We infer requirements from types appearing in parameter and result types,
like this:
func foo<T>(_: Set<T>) // 'T : Hashable' inferred from 'Set<T>'
Normally we muffle the warning if the requirement is re-stated redundantly:
func foo<T>(_: Set<T>) where T : Hashable // no warning
However, in some cases we failed to do this if the requirement was inferred
from a type appearing in a 'where' clause, like this:
struct G<A, B> {}
extension G where B : Hashable, A == Set<B> {}
This is because in this case the redundancy was detected by
RewriteSystem::addRule() returning false.
The simplest fix here is to change InferredGenericSignatureRequest
to re-order requirements so that inferred requirements appear last.
This way, if any are redundant, we won't diagnose them since it is
the inferred requirement that is redundant and not the user-written
one.
Fixes rdar://problem/92092635.
- If P is declared to inherit from Q and Q has an associated type named U, then
isValidTypeInContext() returns true for a type 'T.U' where 'T' is a generic
parameter conforming to P, and 'U' is the unresolved DependentMemberType, and
the type 'T.U' will simplify to the term 'T.[P:U]'.
- However, if completion failed while building the rewrite system for P's
requirement signature, then the requirement signature for P won't have a
rule [P].[Q] => [P]. As a result, getTypeForTerm() will fail when given
'T.[P:U]', because the property map entry for 'T' will not contain a
conformance to Q.
Work around this by manually adding protocol inheritance rules when building
a signature from a protocol whose requirement signature failed to compute.

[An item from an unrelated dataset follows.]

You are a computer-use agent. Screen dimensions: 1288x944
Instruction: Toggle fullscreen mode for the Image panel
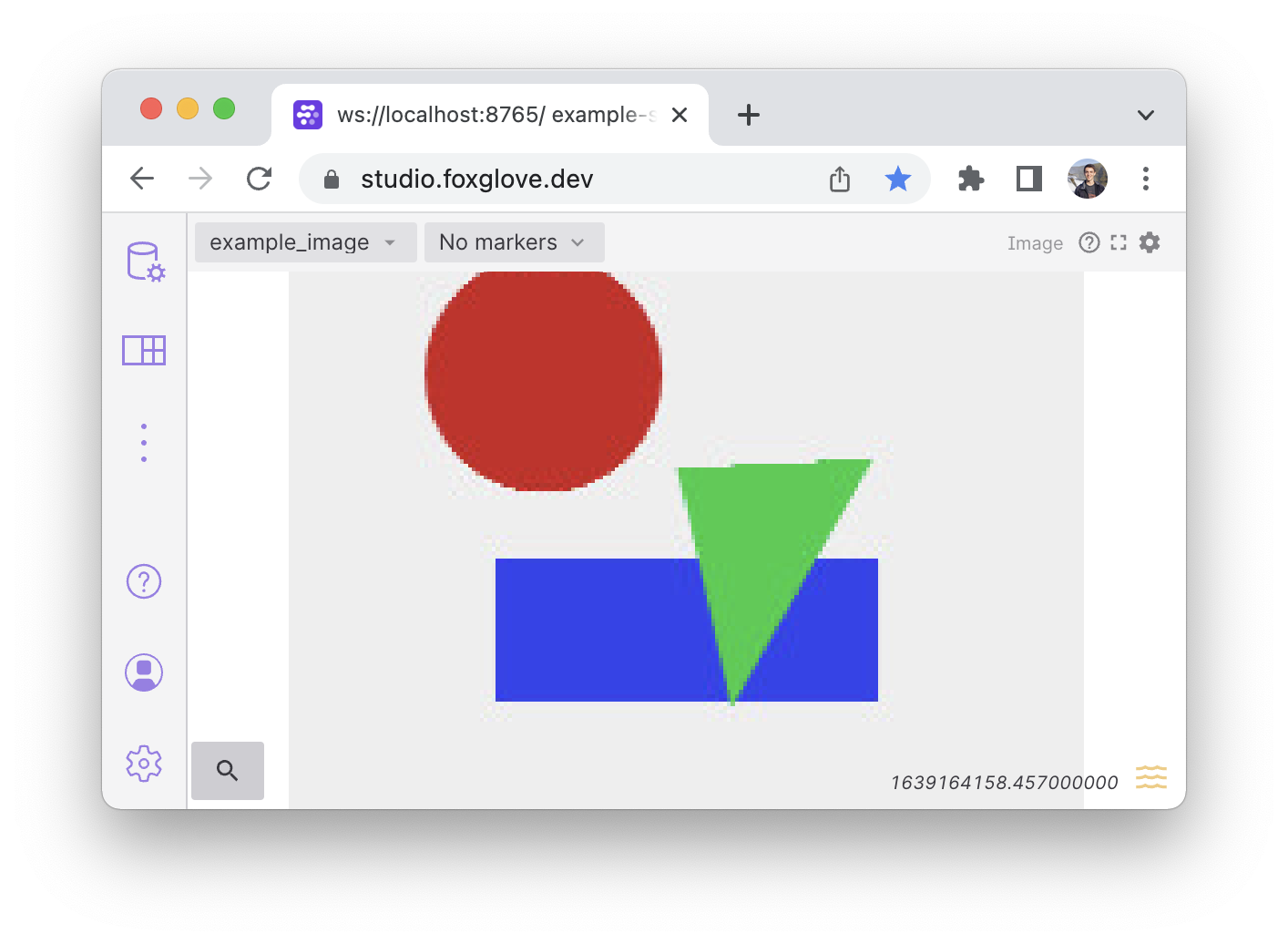click(1119, 242)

This was triggered by the test case I added in the previous commit to
test/Generics/non_confluent.swift.
Clean up the different cases by passing a 'Position' enum to
substTypeParameter().
Also generalize it to work with arbitrary type parameters instead
of generic parameters only, but leave this code path disabled
for now.
It's possible for the requirement machine to fail to pick up a source location for its computed errors to attach to when
1) The declaration has no where clause
2) Nor does it have a generic parameter list
This is possible because of the magic of desugaring opaque types in input position to generic parameters a la
func foo(_ : some P<T, U>)
Try to use the first valid user-written inference source to derive a location.